+++ QUOTED PASSAGE +++

Matt Orlando has worked with some of the biggest names in the business: Eric Ripert, Raymond Blanc, Heston Blumenthal, Thomas Keller and René Redzepi. But as a chef committed to excellence in sustainability, he has made a name for himself. His Amass restaurant in Copenhagen is setting the benchmark for social and environmental responsibility, and Orlando is showing the world how food waste can be delicious.
The Californian chef’s journey from the kitchens of San Diego to owning his own restaurant in Copenhagen is a fascinating one, not least because of the calibre of chefs that have influenced him along the way. He spent time in New York with the James Beard award-winning chef Charlie Palmer at Aureole, before joining Eric Ripert’s three-Michelin star restaurant Le Bernardin. In pursuit of further development he moved to England to work at Le Manoir aux Quat’Saisons with Raymond Blanc, and then joined Blumenthal at The Fat Duck. It was here that he met René Redzepi, and his career took a pivotal turn.
Redzepi offered Orlando a sous chef role at Noma, where he was to stay for two years, learning the fundamentals of the New Nordic Cuisine, before heading back to New York to join Thomas Keller at Per Se. Three years later, Orlando was back in the kitchen at Noma, this time as head chef. But in July 2013 Orlando branched off in his own direction and opened Amass in a former warehouse on the outskirts of Copenhagen. It was the moment his whole career had been building up to.
The waterfront restaurant in Refshaleøen has its own garden, which grows herbs and vegetables, and informs much of the kitchen’s creative output. The menu at Amass was a celebration of foraging and nose-to-tail cooking, but it took time to develop its own unique character. Following a successful but hectic first six-months Orlando had a three-week break, during which he began to think seriously about responsibility. It set him on a mission to drastically reduce his restaurant’s carbon footprint, and within five years Amass had managed to reduce the amount of food it wastes by 75 per cent. It is now fully certified organic, ensuring at least 90 per cent of its food and drink is organic and pesticide free.
What would normally be considered food by-products have become products in their own right at Amass. Discarded herbs from the garden are dried, powdered, made into a paste, dried again and turned into green sheets of ‘garden nori’ like Japanese seaweed. Coffee grounds are added to kombucha and sugar to make coffee vinegar, which is then used in a range of dishes, from beet jerky to egg-white marshmallows (egg-whites are another ingredients that many kitchens discard).
The menu changes constantly with the seasons, the availability of produce, and whatever new innovations the chefs have created. Diners might expect to find a dish like roasted chicken skins with smoked fish stock, salted plum, radish and Lady’s Smock on the menu. Or perhaps some fermented potato bread with sunflower seeds, onion and black pepper. But Amass is less about signature dishes than signature ingredients. The kimchi here is made from fermented carrot skins and stems. Leftover curds are blended with koji barley, salt and lactate bacteria to make yoghurt miso. The pulp leftover from almond milk is blended with water and a little xanthan gum to make almond ricotta. And there are garums made with a range of cast offs, from egg whites to turbot roe. There’s only one rule: everything has to be delicious.
Orlando’s latest venture is a foray into the world of beer and brewing. Broaden & Build in Copenhagen is a bar and craft brewery with a progressive approach to pairing food with beer. With ales and stouts made with waste products like coffee grinds and parsnip peel, sustainability is central to the brewing process, and the end result is all about flavour. But sustainability and flavour is central to Matt Orlando’s philosophy, and the journey that took him through some of the world’s best kitchens has only just begun.

+++ SUPPLIED DATA +++

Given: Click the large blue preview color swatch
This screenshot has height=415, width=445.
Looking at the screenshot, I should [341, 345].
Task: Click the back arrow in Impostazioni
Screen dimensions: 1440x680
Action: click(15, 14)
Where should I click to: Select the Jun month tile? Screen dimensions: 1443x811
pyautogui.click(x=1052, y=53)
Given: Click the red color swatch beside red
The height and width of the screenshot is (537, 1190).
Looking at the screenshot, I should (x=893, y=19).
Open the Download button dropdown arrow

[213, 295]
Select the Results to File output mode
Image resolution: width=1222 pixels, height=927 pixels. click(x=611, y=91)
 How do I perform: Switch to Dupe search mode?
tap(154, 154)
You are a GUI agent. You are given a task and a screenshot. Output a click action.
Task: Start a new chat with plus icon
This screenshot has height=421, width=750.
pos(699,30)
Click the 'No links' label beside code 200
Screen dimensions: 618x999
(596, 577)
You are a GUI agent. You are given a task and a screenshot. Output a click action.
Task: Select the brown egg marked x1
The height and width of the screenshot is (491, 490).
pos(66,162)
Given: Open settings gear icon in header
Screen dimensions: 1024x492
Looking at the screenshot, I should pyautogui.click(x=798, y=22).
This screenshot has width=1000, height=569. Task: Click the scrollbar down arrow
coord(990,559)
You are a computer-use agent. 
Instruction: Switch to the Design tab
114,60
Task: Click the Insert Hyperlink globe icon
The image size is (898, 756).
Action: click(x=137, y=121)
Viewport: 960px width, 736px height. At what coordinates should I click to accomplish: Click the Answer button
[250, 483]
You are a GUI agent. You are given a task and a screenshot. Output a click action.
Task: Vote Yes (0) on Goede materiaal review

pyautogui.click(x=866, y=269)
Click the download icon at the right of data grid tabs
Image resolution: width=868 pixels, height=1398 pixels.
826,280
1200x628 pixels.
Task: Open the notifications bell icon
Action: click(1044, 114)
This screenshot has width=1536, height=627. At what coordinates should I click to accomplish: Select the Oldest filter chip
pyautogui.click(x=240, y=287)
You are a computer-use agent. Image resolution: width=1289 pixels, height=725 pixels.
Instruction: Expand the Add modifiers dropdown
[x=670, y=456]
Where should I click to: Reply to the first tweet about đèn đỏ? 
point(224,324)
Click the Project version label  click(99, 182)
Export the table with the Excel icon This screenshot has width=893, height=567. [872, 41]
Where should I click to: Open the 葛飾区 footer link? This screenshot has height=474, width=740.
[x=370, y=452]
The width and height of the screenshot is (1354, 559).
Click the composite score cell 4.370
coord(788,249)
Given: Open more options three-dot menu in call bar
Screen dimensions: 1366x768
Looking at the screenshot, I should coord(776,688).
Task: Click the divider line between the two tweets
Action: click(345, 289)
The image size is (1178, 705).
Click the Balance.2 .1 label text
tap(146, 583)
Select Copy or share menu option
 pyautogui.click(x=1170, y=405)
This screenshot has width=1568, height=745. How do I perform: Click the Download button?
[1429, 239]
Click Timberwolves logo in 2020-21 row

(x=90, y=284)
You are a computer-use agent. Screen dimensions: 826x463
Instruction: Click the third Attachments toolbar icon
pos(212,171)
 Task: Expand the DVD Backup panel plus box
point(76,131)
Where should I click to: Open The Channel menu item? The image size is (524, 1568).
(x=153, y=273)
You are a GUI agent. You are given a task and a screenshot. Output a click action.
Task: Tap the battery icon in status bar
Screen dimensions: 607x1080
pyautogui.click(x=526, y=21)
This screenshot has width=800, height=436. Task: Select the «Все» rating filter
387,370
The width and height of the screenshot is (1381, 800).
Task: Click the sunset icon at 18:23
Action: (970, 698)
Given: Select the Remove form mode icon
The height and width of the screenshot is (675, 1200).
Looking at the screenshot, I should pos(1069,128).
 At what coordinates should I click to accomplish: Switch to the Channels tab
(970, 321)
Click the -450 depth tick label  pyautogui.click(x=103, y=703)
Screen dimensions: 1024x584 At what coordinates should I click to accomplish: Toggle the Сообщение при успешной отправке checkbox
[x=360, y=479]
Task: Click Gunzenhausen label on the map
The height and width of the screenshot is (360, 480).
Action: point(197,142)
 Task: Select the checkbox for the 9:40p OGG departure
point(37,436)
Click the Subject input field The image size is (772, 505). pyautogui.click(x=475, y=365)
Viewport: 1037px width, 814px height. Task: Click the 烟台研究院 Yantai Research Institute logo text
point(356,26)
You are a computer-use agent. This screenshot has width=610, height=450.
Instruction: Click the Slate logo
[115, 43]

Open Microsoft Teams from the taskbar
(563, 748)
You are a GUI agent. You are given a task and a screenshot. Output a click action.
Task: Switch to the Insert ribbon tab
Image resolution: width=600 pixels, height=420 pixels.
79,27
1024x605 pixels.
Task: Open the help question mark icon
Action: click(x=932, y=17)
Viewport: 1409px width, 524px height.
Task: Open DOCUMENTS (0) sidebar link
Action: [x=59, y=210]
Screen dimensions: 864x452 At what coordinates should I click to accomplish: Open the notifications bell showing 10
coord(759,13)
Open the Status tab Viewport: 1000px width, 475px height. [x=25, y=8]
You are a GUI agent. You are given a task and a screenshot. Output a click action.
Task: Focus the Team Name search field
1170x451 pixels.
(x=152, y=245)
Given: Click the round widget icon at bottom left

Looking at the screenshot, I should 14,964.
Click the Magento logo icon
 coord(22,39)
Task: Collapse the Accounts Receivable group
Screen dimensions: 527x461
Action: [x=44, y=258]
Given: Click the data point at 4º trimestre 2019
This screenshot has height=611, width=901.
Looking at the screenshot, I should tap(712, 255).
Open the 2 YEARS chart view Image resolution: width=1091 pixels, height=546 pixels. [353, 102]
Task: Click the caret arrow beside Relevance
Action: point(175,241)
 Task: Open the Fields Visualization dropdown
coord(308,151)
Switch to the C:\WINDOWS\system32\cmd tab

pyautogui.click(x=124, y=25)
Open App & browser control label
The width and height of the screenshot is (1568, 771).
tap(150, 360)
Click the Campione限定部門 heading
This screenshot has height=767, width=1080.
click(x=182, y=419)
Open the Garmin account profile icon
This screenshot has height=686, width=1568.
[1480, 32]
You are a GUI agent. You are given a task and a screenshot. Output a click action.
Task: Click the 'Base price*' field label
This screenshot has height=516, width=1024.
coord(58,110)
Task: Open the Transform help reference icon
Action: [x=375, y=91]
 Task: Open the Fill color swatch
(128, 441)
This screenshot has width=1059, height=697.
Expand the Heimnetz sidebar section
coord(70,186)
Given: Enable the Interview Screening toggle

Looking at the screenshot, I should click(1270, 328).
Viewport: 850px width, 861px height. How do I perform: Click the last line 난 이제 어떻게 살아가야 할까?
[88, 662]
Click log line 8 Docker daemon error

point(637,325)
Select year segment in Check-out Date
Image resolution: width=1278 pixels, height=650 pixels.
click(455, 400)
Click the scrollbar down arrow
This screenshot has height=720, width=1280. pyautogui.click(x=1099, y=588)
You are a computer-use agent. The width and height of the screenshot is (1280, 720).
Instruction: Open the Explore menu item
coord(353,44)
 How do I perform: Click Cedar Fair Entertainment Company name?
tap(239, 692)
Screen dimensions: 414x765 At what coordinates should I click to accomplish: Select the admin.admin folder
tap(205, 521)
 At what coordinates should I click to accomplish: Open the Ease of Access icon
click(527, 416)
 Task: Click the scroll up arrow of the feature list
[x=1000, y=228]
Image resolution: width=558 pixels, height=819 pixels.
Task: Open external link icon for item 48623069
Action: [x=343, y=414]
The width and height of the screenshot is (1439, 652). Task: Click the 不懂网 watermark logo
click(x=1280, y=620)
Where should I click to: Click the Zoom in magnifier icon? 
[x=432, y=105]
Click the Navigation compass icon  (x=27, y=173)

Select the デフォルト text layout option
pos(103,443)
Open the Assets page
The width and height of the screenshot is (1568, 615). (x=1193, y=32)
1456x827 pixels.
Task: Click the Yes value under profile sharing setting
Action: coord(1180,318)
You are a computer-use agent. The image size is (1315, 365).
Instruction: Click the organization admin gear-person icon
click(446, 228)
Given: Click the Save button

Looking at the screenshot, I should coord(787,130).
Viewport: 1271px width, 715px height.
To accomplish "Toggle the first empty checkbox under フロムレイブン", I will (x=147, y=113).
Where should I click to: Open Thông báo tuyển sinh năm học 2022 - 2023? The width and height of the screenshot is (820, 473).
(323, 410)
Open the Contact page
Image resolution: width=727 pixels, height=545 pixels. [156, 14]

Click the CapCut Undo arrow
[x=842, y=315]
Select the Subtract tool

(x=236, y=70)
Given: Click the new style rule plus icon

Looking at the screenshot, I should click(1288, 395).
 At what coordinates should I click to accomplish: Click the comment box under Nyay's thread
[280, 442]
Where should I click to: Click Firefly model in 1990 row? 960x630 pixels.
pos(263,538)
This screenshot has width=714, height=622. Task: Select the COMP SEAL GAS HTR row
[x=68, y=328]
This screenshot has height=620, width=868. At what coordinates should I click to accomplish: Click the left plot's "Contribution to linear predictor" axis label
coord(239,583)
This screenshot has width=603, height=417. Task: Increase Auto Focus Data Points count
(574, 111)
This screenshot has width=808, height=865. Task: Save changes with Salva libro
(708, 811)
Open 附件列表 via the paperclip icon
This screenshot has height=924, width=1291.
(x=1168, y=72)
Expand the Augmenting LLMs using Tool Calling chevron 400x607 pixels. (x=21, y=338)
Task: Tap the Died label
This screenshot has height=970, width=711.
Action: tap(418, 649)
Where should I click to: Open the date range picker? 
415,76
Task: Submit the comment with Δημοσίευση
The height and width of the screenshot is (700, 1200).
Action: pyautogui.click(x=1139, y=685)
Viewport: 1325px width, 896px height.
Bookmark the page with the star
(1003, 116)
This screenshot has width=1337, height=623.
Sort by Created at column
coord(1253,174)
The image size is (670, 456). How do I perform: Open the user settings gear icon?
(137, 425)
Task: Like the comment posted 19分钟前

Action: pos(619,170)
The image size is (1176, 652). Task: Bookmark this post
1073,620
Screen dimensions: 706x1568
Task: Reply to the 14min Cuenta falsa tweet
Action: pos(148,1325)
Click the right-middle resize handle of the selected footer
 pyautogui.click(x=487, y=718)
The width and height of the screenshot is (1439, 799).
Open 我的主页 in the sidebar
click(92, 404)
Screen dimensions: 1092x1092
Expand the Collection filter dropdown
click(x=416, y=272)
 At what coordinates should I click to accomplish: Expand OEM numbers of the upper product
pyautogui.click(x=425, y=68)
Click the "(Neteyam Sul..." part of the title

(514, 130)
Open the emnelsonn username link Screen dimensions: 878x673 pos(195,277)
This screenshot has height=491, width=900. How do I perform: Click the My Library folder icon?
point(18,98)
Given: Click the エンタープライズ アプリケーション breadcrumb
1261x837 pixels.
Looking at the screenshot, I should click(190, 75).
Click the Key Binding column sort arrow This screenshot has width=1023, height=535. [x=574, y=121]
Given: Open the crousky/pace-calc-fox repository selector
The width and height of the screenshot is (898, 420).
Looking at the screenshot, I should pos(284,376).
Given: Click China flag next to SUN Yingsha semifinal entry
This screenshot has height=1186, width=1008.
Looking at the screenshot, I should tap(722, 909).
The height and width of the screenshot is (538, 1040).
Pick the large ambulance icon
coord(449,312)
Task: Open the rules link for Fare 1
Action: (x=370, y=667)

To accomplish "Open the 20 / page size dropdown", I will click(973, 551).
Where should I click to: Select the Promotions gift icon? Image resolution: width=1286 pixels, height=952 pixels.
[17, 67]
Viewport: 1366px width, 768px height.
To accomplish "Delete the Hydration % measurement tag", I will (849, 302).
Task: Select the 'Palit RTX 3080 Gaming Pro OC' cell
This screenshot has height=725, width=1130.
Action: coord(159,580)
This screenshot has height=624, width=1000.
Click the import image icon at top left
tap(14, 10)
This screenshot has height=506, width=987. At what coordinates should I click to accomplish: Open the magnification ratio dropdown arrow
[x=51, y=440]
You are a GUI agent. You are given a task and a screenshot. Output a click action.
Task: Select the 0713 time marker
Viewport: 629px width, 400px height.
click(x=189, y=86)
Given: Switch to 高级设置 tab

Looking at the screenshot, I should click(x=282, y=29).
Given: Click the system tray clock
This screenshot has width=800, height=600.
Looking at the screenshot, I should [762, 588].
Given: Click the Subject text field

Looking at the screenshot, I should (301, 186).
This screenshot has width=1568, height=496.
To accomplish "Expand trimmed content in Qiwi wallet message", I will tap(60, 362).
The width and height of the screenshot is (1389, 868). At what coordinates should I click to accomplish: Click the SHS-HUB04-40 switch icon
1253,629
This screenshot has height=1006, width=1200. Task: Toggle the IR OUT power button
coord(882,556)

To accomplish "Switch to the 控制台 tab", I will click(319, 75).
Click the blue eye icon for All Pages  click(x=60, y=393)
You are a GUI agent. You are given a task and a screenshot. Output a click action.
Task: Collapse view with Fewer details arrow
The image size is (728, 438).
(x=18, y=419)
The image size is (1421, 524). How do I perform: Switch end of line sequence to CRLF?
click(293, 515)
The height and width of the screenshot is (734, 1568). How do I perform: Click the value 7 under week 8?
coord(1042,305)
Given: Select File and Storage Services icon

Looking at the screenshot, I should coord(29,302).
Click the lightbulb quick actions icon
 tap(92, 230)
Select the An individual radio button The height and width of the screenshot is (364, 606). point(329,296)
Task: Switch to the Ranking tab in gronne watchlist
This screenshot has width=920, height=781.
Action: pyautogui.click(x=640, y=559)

+++

TASK DIRECTIONS:
Please reproduce the passage of the Matt Orlando profile between "Orlando’s latest venture" and "only just begun.", inclusive, word for word.

ANSWER TO THE PROBLEM:
Orlando’s latest venture is a foray into the world of beer and brewing. Broaden & Build in Copenhagen is a bar and craft brewery with a progressive approach to pairing food with beer. With ales and stouts made with waste products like coffee grinds and parsnip peel, sustainability is central to the brewing process, and the end result is all about flavour. But sustainability and flavour is central to Matt Orlando’s philosophy, and the journey that took him through some of the world’s best kitchens has only just begun.